## Source:
^^^^

Despite that revenue, many Transportation Security Officers have gone without a full paycheck during the current Department of Homeland Security funding lapse. Reports indicate more than 100,000 Homeland Security workers, including TSA screeners, recently missed a full pay period, even as the security fees tied to the agency’s work continue to be collected on every ticket sold.
This disconnect is fueling frustration among workers and travelers alike, as the money travelers see itemized on their receipts does not appear to shield frontline airport staff from the effects of spending caps and shutdown politics.
Shutdown Pressures and a Wave of Resignations
The latest partial shutdown has compounded long-standing staffing challenges at the TSA. Internal statistics described in recent national reporting indicate that unscheduled absences among security officers have more than doubled at some airports since the funding lapse began, with hundreds of screeners leaving the agency rather than continue working without pay.
Coverage drawing on Department of Homeland Security figures points to at least 300 officers quitting during the current shutdown period alone. Separate accounts referencing agency data and congressional testimony suggest that, over the longer term, TSA has been contending with thousands of resignations annually as it works to keep up with rising passenger volumes.

^^^^

## Supplied data:
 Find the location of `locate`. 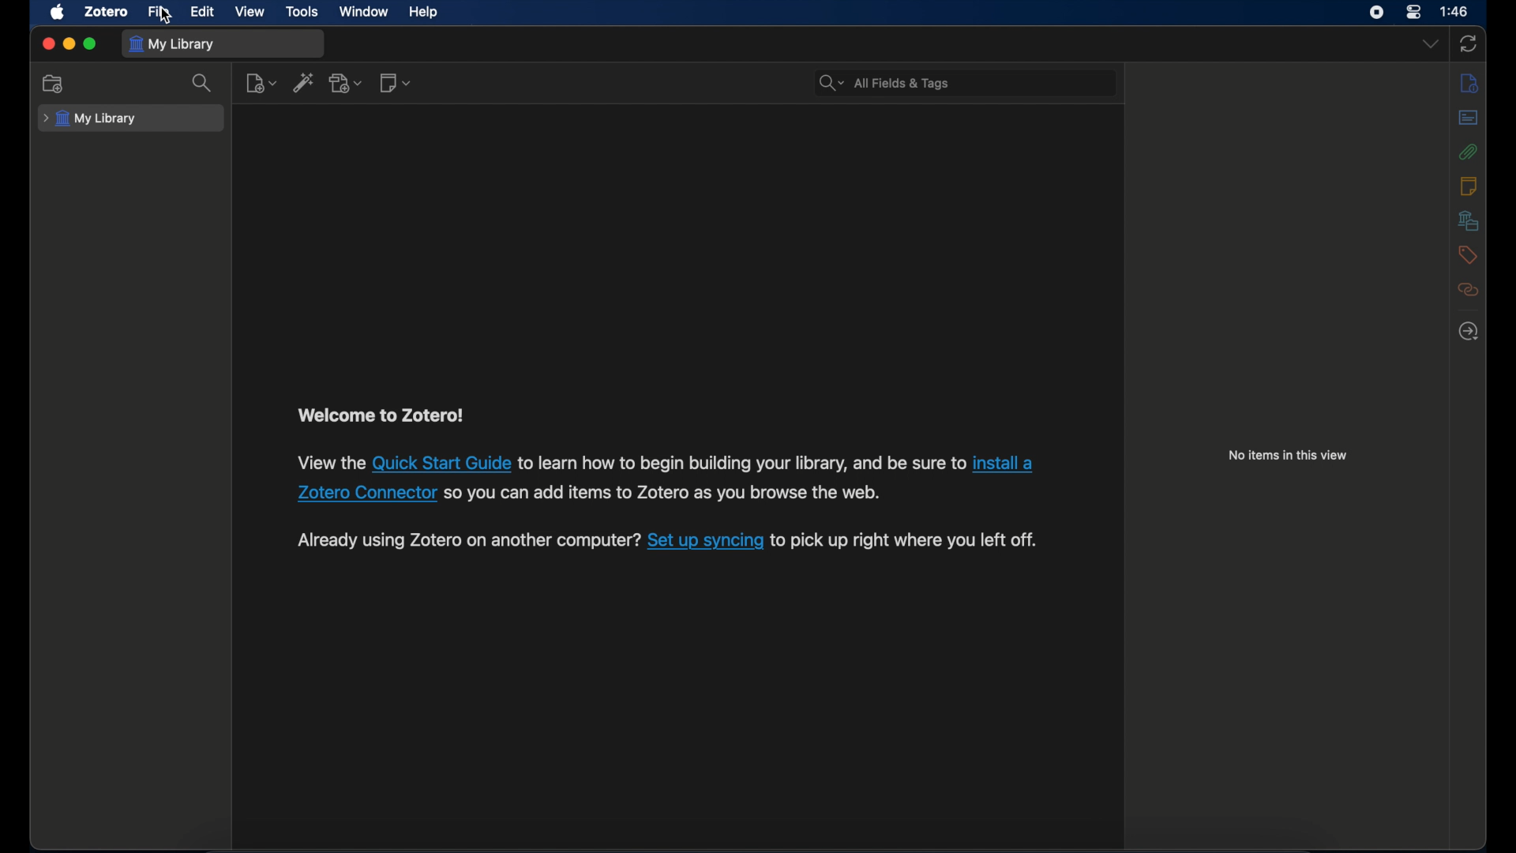

locate is located at coordinates (1468, 331).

^^^^

## Required task 1:
In the TSA shutdown passage, how many officers have quit during the current shutdown period?
## Required task 2:
Please pick up the TSA shutdown passage again and carry it on from its last sentence.

## Output 1:
At least 300.

## Output 2:
For many officers, the combination of missed paychecks, a freeze on new spending and uncertainty over future appropriations has tipped an already stressful job into untenable territory. Union statements and worker accounts gathered by news organizations describe employees turning to food banks, falling behind on bills and considering other work, even in lower-profile security roles, that still offer reliable pay.
As resignations accumulate, airports in busy travel corridors are reporting longer lines and more frequent use of overtime, further intensifying the burden on those who remain on the job.
How Fee Revenue Is Used and Diverted
Part of the controversy centers on what actually happens to the money travelers pay. When Congress created the TSA after the September 11 attacks, lawmakers established the passenger security fee to help fund the new agency’s operations and technology. Over time, however, multiple budget deals have routed a substantial share of that revenue to other federal priorities.
Government watchdog reports and coverage by policy outlets note that several billion dollars in fee collections over the past decade have been diverted to deficit reduction or unrelated programs instead of going directly to aviation security. Recent analyses warn that this diversion has slowed investment in new checkpoint technology and limited TSA’s flexibility to respond to surging demand.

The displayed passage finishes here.